**Records supplied:**

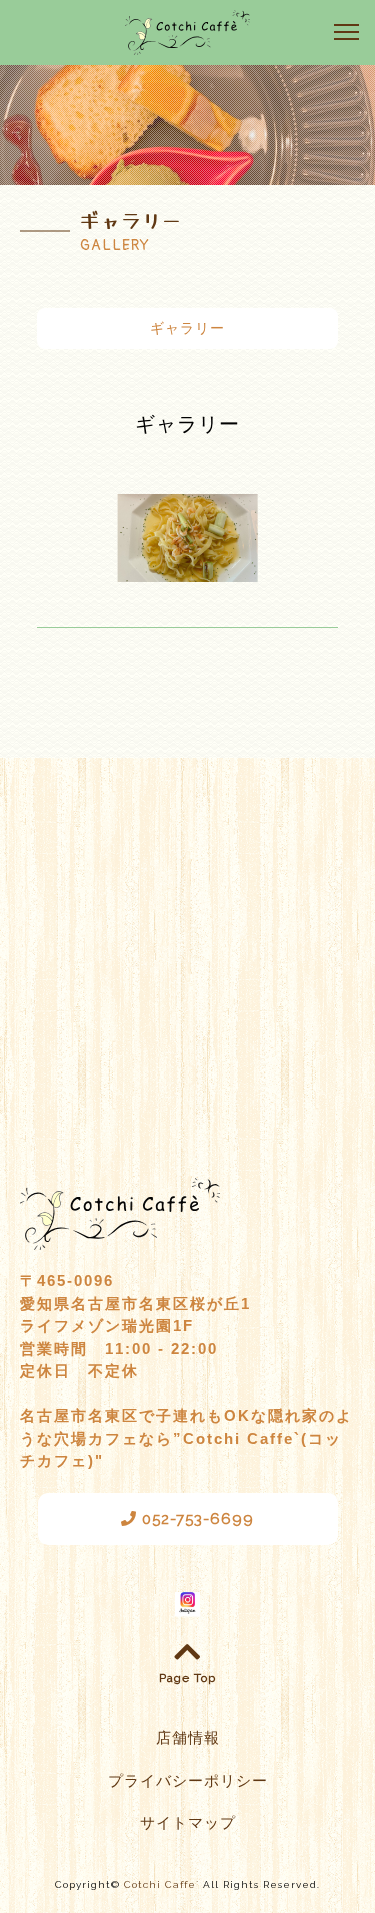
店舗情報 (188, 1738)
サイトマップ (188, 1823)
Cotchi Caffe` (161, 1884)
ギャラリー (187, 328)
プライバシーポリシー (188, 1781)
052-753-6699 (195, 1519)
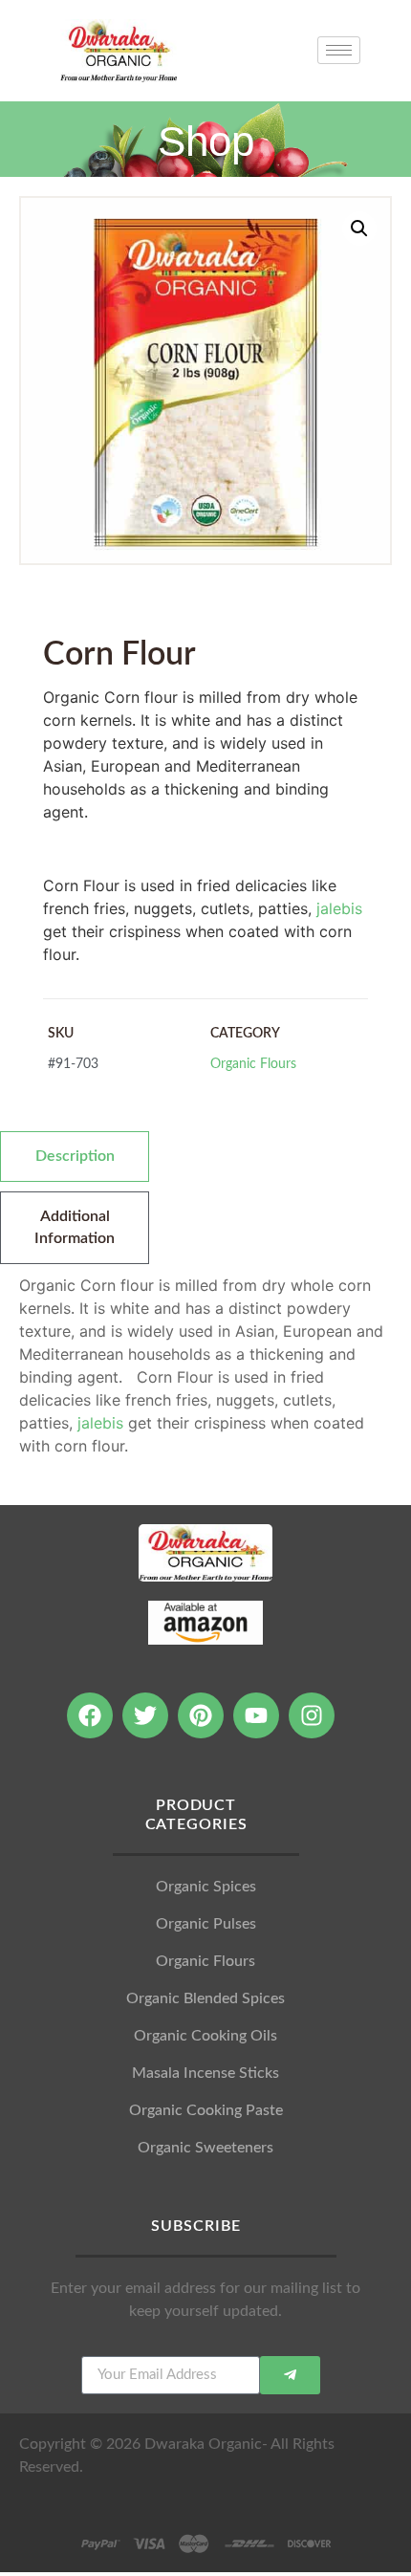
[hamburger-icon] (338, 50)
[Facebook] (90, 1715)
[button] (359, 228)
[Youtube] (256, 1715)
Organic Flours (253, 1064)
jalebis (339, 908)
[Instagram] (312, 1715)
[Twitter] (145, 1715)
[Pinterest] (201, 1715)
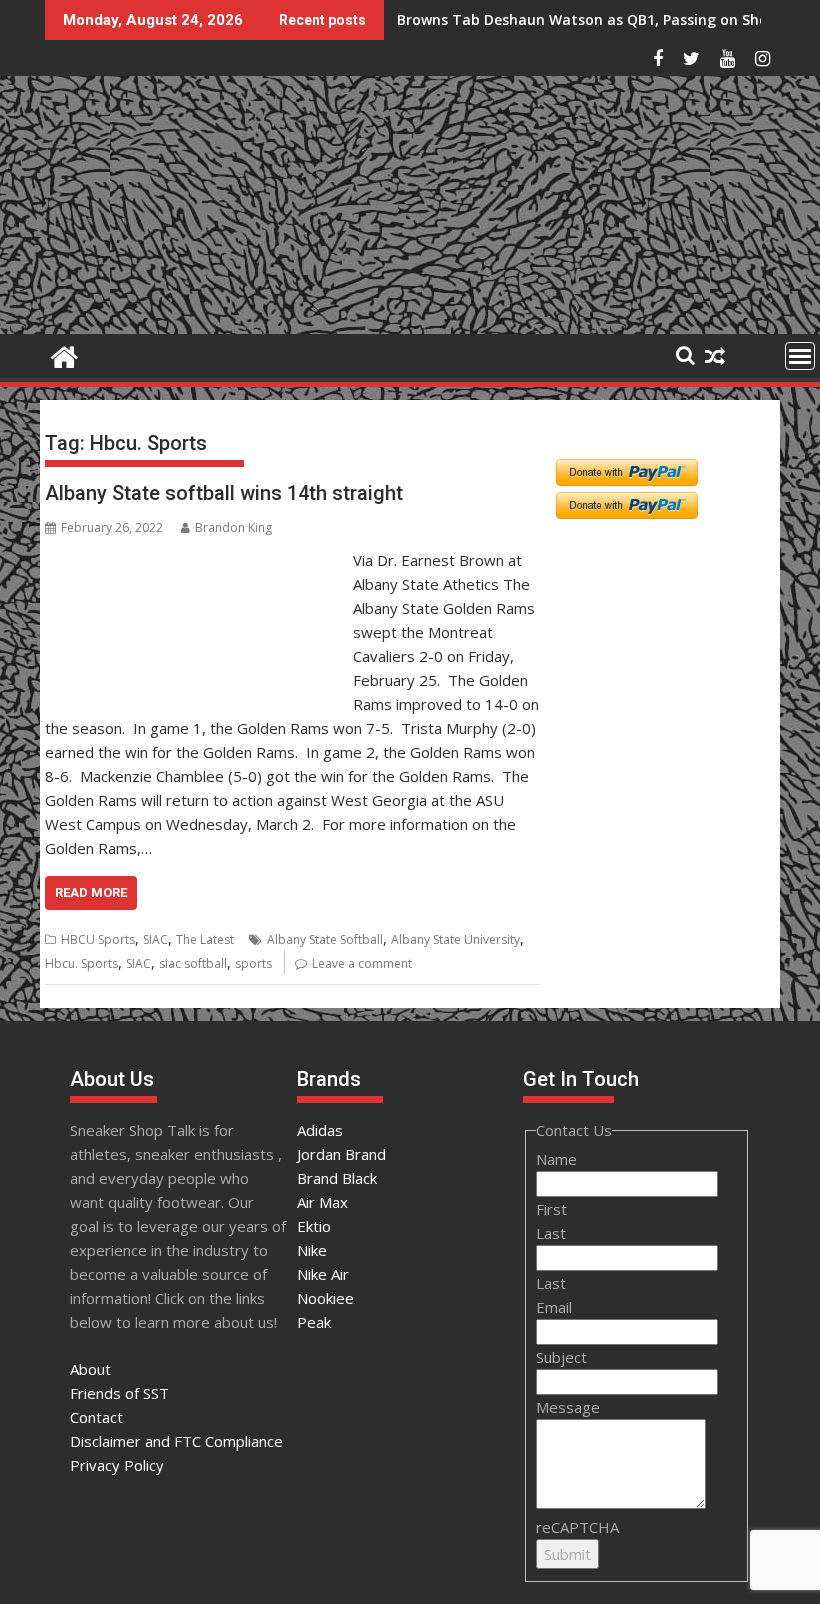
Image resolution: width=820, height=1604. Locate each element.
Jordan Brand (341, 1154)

**Task requirements:**
Print the entire listing above verbatim. No picture should be included.

**Output of the task:**
店舗情報 (188, 1738)
サイトマップ (188, 1823)
Cotchi Caffe` (161, 1884)
ギャラリー (187, 328)
プライバシーポリシー (188, 1781)
052-753-6699 (195, 1519)
[hamburger-icon] (338, 50)
[Facebook] (90, 1715)
[button] (359, 228)
[Youtube] (256, 1715)
Organic Flours (253, 1064)
jalebis (339, 908)
[Instagram] (312, 1715)
[Twitter] (145, 1715)
[Pinterest] (201, 1715)
Image resolution: width=820, height=1604. Locate each element.
Jordan Brand (341, 1154)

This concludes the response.